What are the principles behind the American Privacy Rights Act?
APRA includes five clear principles:
Data minimization
Companies would be forbidden from collecting, processing, retaining, or transferring data beyond what is necessary, proportionate, or required to provide or maintain a product or service requested by the consumer.
Transparency
Organizations need to provide updated privacy policies that include any third parties that have access to data, and any brokers that consumer data is shared with. If there are major changes to privacy policies, consumers have to be notified in advance and given the opportunity to opt-out. Larger organizations will need to retrospectively publish their data privacy policies for the last ten years.
Data security
Organizations must put in place appropriate data security policies and procedures, assessing any vulnerabilities and having clear incident response processes. They should appoint at least one privacy or data security officer, who reports annually on compliance. Larger organizations have to split the role between two separate people.
Consumer rights
As with the GDPR. consumers would have the right to access, correct, delete, and port their data. Large companies would have to comply with requests within 15 calendar days, smaller businesses within 30.
Algorithms
Recognizing the spread of AI, APRA covers the use of consumer data by AI algorithms, notably around avoiding discrimination/bias and ensuring it is used fairly in decision-making. Larger companies would need to conduct annual impact assessments around the AI algorithms they use.

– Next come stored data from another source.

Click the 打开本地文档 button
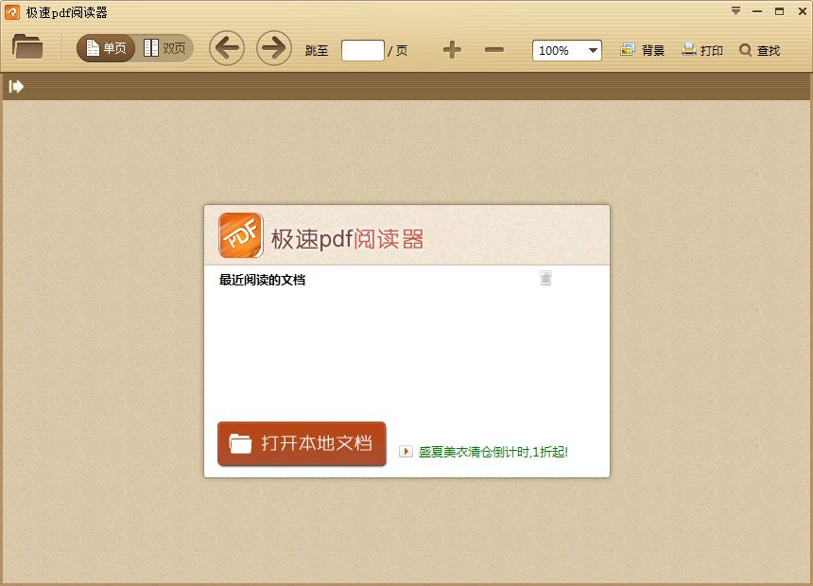This screenshot has width=813, height=586. pyautogui.click(x=302, y=443)
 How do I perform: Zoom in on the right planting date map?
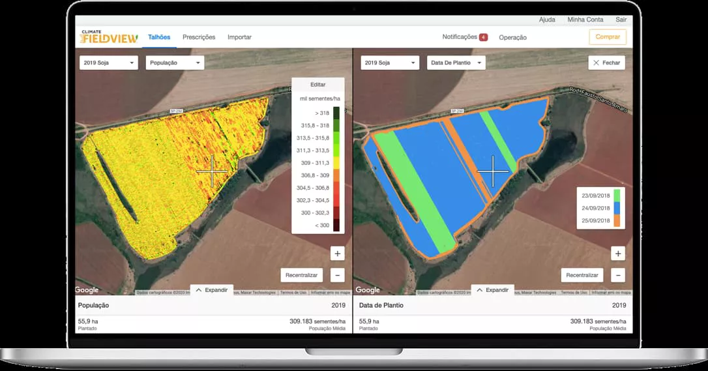point(618,254)
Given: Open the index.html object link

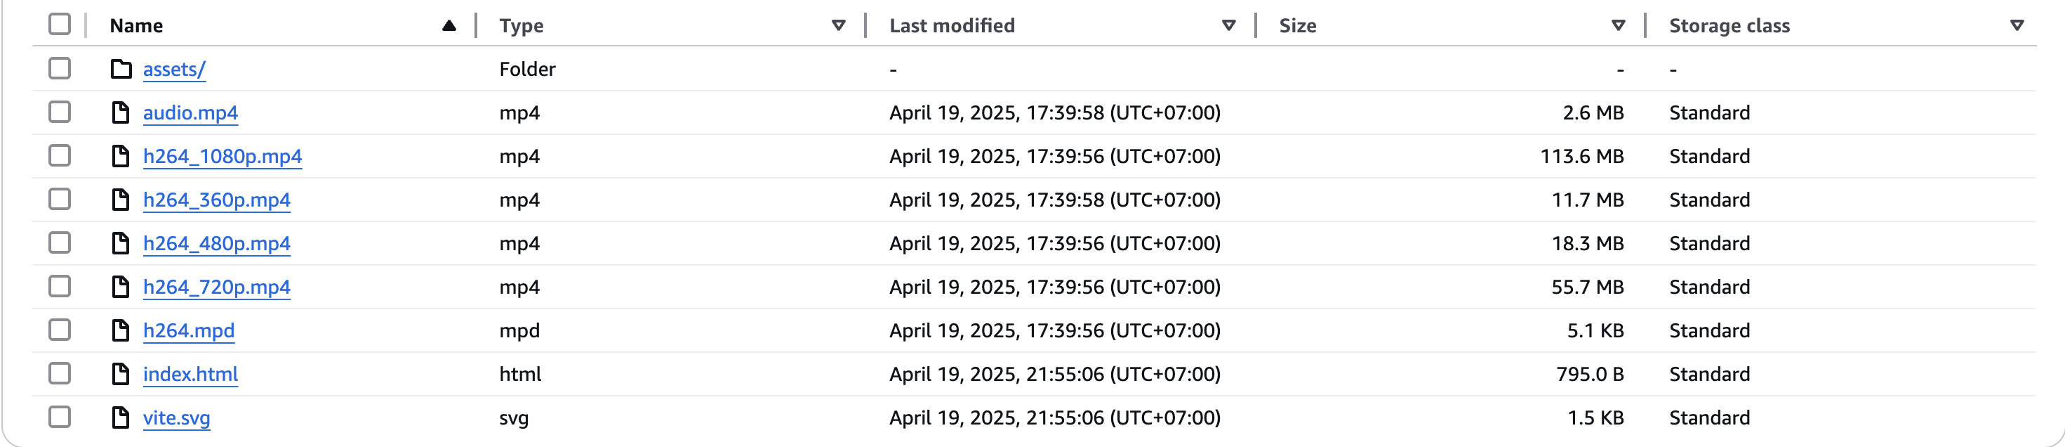Looking at the screenshot, I should click(x=190, y=374).
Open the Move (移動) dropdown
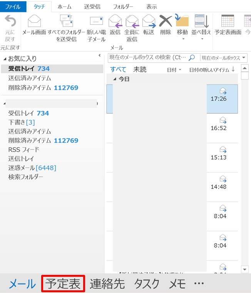This screenshot has height=293, width=251. [182, 28]
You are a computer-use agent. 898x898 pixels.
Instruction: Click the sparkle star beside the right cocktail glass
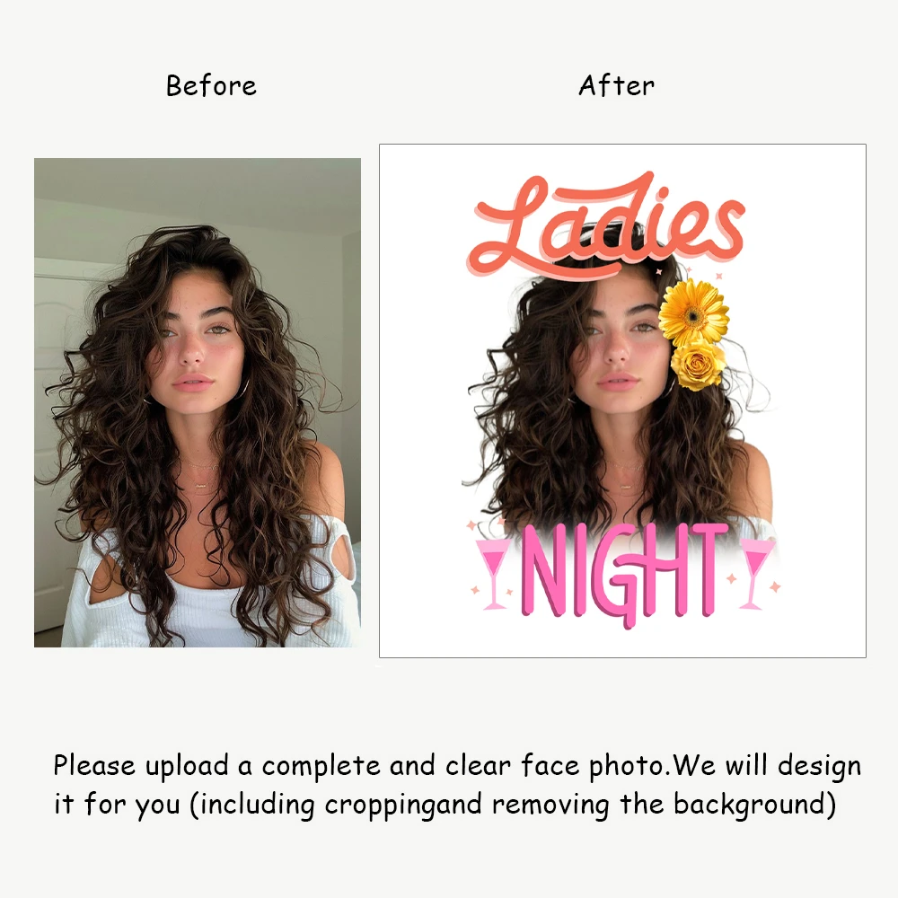pos(775,586)
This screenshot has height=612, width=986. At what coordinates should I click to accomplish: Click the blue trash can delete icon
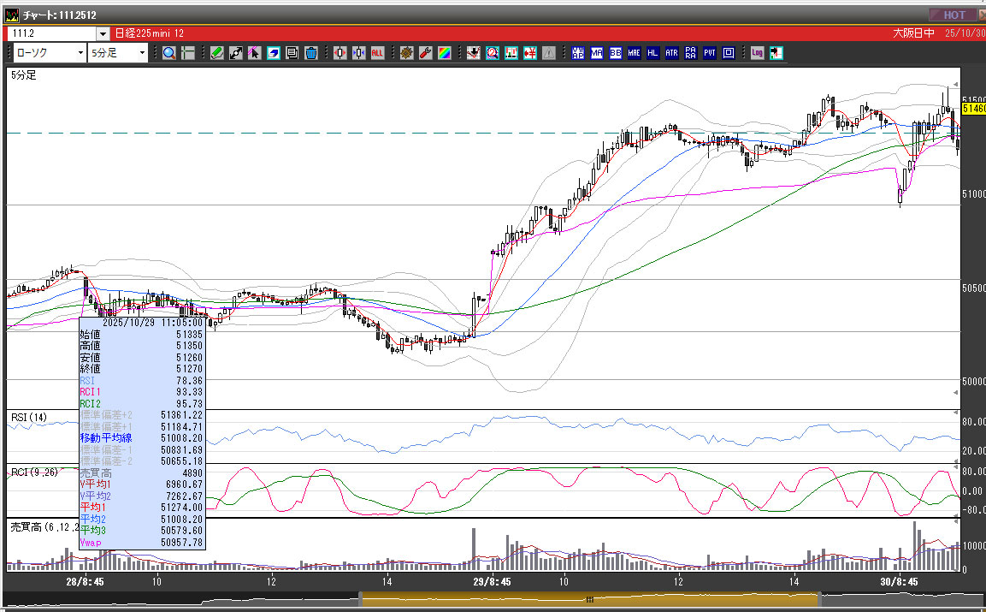310,53
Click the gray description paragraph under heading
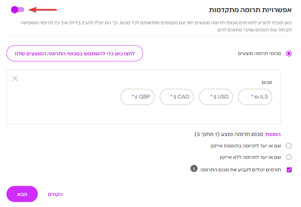This screenshot has height=207, width=301. 156,26
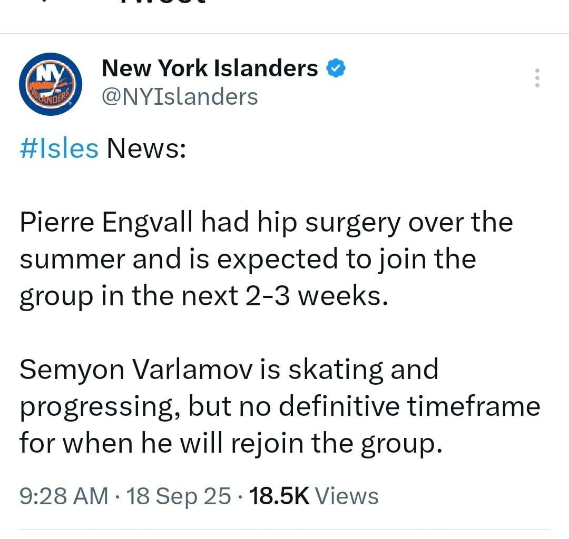Click the blue verified checkmark badge

click(336, 68)
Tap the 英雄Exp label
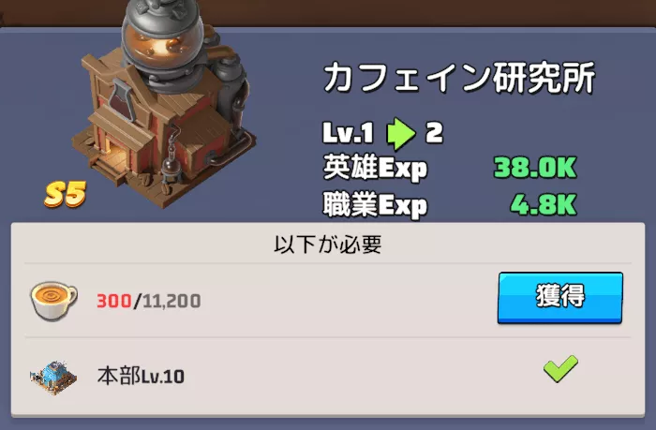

The importance of data governance to APRA
By replacing state laws, APRA standardizes protection around consumer data, meaning that companies are subject to a single set of rules. This will deliver efficiency benefits in terms of compliance, and demonstrates the importance of strong data governance rules that cover:
- How data is collected, stored and used
- How data is protected in terms of security, anonymization, and access for specific internal and external users
- How data assets are enriched and changed within organizations
- How data is shared with partners and used within AI models
- Record-keeping around data assets, from creation to reuse
It is important to see APRA as a positive for the business – it increases trust, drives greater data sharing, protects corporate reputation and increases efficiency around compliance.

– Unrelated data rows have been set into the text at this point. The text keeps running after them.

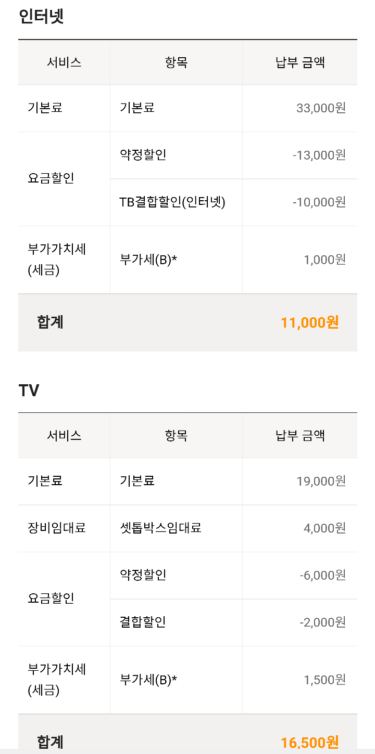Viewport: 375px width, 754px height.
Task: Tap the 요금할인 cell in the 인터넷 table
Action: pos(51,178)
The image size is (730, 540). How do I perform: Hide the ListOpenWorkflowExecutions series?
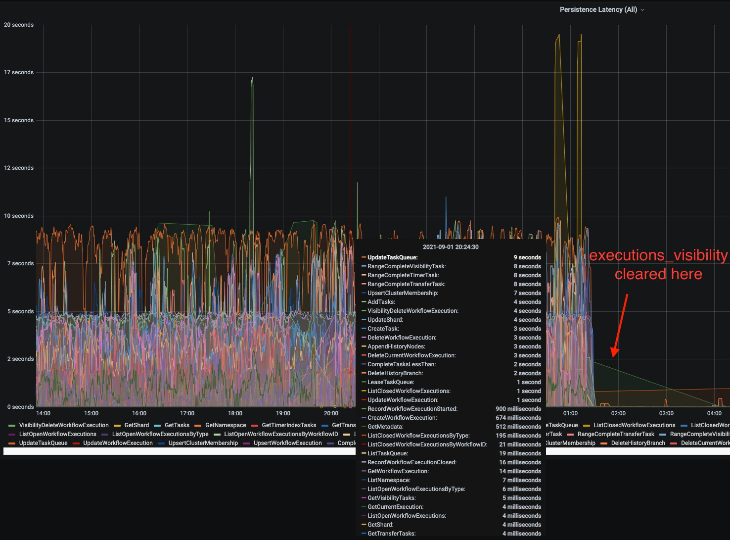click(57, 434)
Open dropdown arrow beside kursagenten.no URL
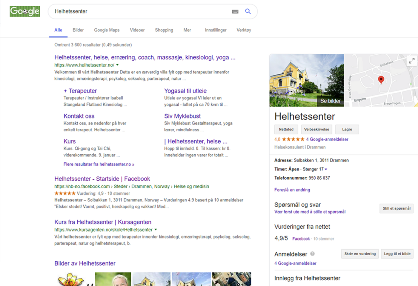418x286 pixels. point(156,230)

Opendatasoft’s data portals and APRA
Many of the provisions and principles within APRA are similar to the GDPR, which has been implemented across Europe since 2018. Opendatasoft’s data management approach has been built from the ground-up on GDPR compliance, meaning we have deep experience of helping clients protect personal data when using our data portal solution.
Relevant key features of our solution include:
- Easy access to a single source of trustworthy, up-to-date information through a centralized data portal that brings together data from across an organization and makes it securely available to all employees, in a trackable, compliant way.

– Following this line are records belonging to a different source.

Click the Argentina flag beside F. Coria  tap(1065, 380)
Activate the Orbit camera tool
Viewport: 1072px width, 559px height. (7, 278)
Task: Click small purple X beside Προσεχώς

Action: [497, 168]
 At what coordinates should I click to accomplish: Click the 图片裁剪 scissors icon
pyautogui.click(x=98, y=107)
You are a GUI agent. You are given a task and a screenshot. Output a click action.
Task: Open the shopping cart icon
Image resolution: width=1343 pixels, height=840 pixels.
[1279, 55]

- Processors to make it easy to anonymize personal information
- Data lineage features to track how data is used across the organization and its ecosystem
- Access control features that prevent unauthorized users from viewing specific datasets without permission
- Strong support for data governance processes to ensure data is protected before it is shared
- Fully secure software, hosted by leading cloud providers
While it is a new piece of legislation that has yet to become law, ARPA enjoys support from across the political spectrum, and builds on previous attempts to pass data protection and privacy regulations. Therefore, it could well become law before the end of 2024. This means that organizations haven’t got much time to be ready for it. They should act now to ensure that they have an effective data governance and data management strategy in place to ensure compliance, build trust with consumers, and unlock the power of data within their business.